Washington — Most of us might well think that the major TV newcasts and documentaries exert more impact on public opinion than anything else -- with the press not far behind.
I wouldn't dispute that view out of hand, but I am beginning to wonder whether on some important issues the opinion-slanted motion pictures, when many get in a similar groove, don't shape public thinking more substantially than either television or the newspapers.
Consider the fact that most of the principal films dealing with Vietnam during recent years were dominantly hostile to what the United States was doing to protect South Vietnam from aggression. These films exhibited notable one-sidedness in picturing America's efforts to help the people of small distant nation retain their freedom to elect a government of their own choosing.
Certainly one should respect the right of the producers to artistic and editorial freedom. But the number of films critical of what the US was trying to do to save South Vietnam from being overrun by the communist regime in North Vietnam seems to me rather high.
These motion pictures seem to me unfairly and, I would say, sincerely biased. Their producers were not primarily seeking huge box- office profits. They were, as the Hollywood phrase puts it, seeking to "make a statement"; that is, they were filming editorials mostly on the same side of the issue.
What these films are doing is to nourish and to keep alive a version of the motives and acts which moved three presidents -- John Kennedy who first put us into the war, Lyndon Johnson who expanded the war, and Richard Nixon who ended it -- to do what they did for the defense of South Vietnam as something worthy and in the national interest.
There is plenty to criticize about our role in The Vietnam War -- and plenty to learn from it.
President Eisenhower refused to commit American troops to the Asian mainland. The greatest mistake of all was that JFK, in sending US fighting forces for Vietnam, never went to Congress for approval.
There is no doubt that we got deeply involved in the Vietnam fighting by creeping stages and, I suspect, without adequately and publicly measuring the costs and consequences.
Surely two lessons emerge:
Never go to war anywhere, as we did in both Korea and Vietnam, without the approval of Congress. It is fatal.
Never go to war unless we are going to use the means to win.
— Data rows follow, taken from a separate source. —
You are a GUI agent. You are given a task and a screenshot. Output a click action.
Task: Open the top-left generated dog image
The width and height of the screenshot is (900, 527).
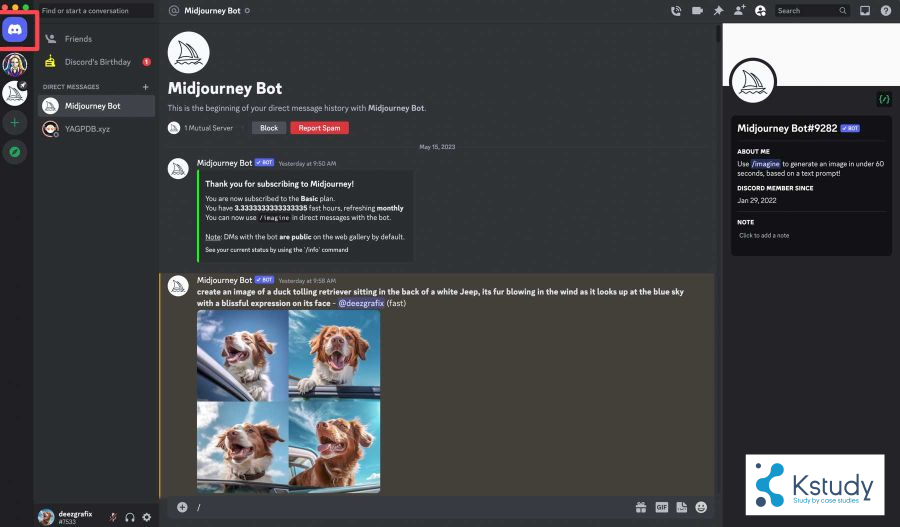(x=242, y=355)
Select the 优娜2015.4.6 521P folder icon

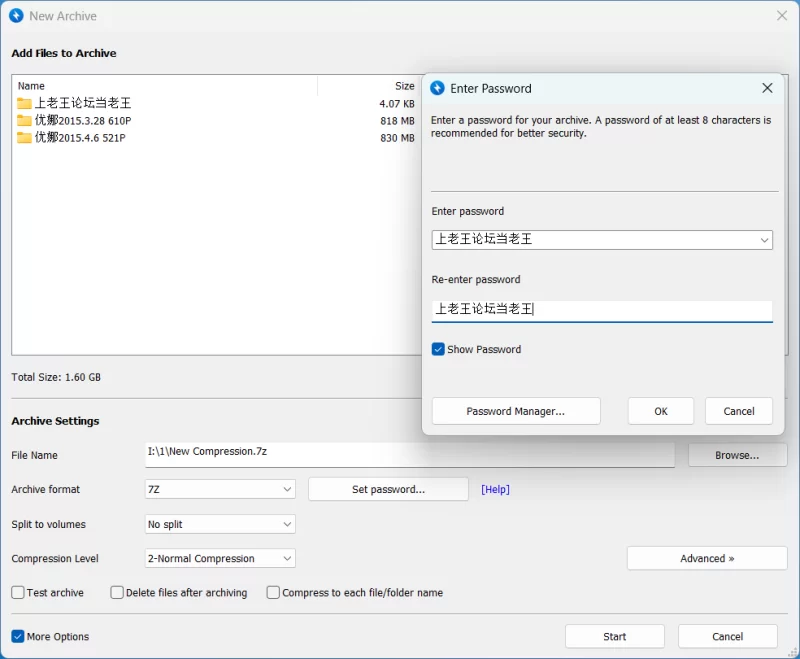(x=24, y=138)
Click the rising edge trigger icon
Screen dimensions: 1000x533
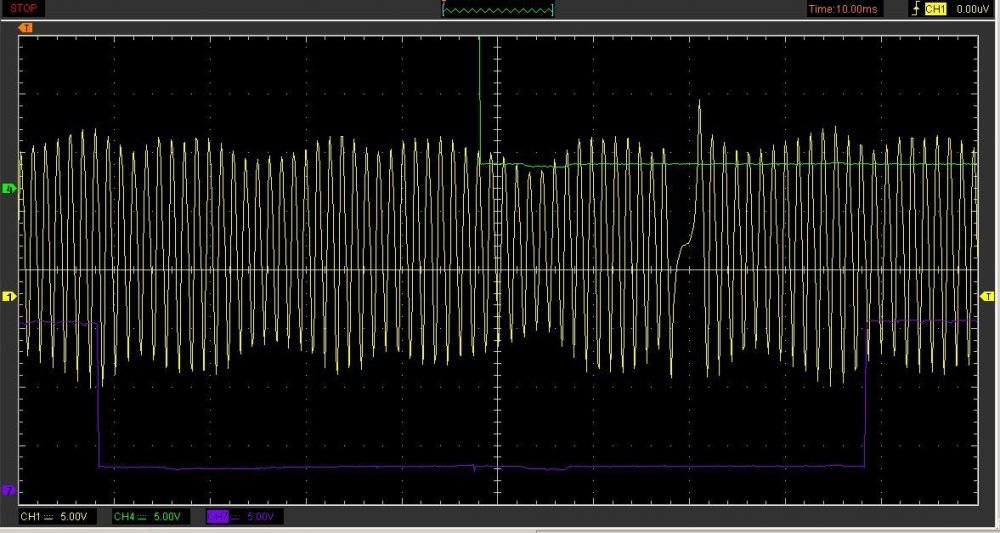click(914, 9)
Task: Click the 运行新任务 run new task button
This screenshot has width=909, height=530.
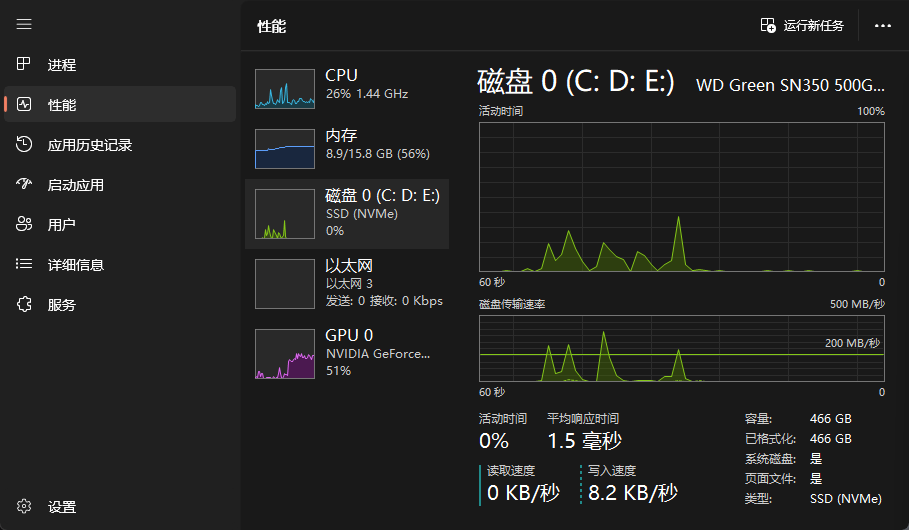Action: 802,26
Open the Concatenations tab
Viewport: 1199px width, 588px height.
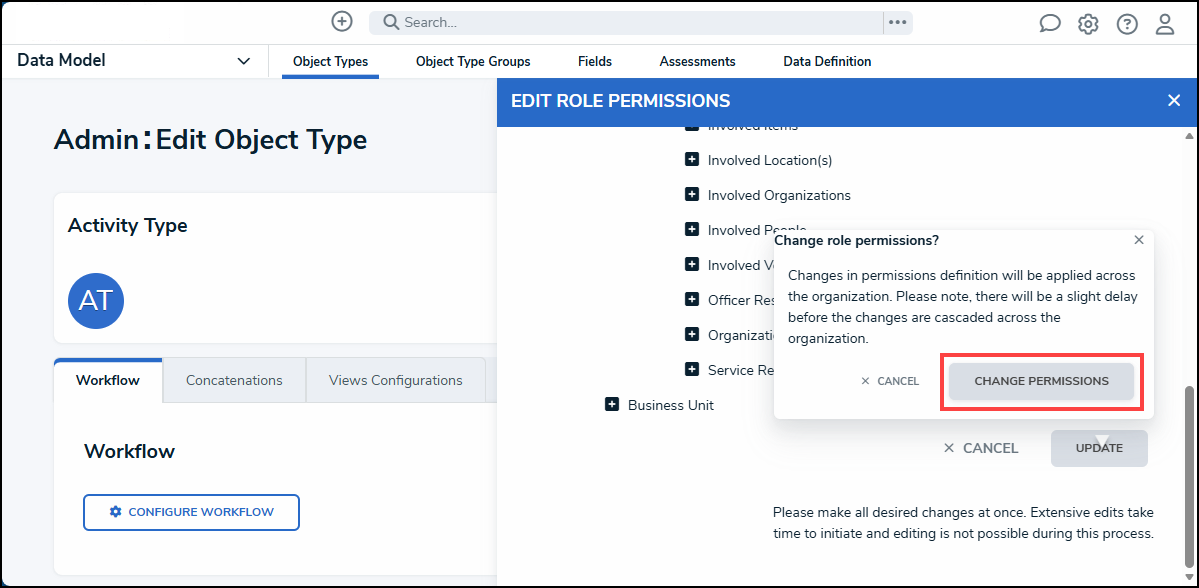pos(233,380)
But the sequence of Vietnam films appears to me unbalanced. It is an impediment to perceiving the lessons to be learned from the Vietnam experience. "No more Vietnams' is a slogan not a policy and is of little help in confronting the present challenges in Iran and Afghanistan.
One corrective is Henry Kissinger's book, "White House Years." It is not without its own element of personal bias, but it deserves to be read. Fortunately, it is easy reading.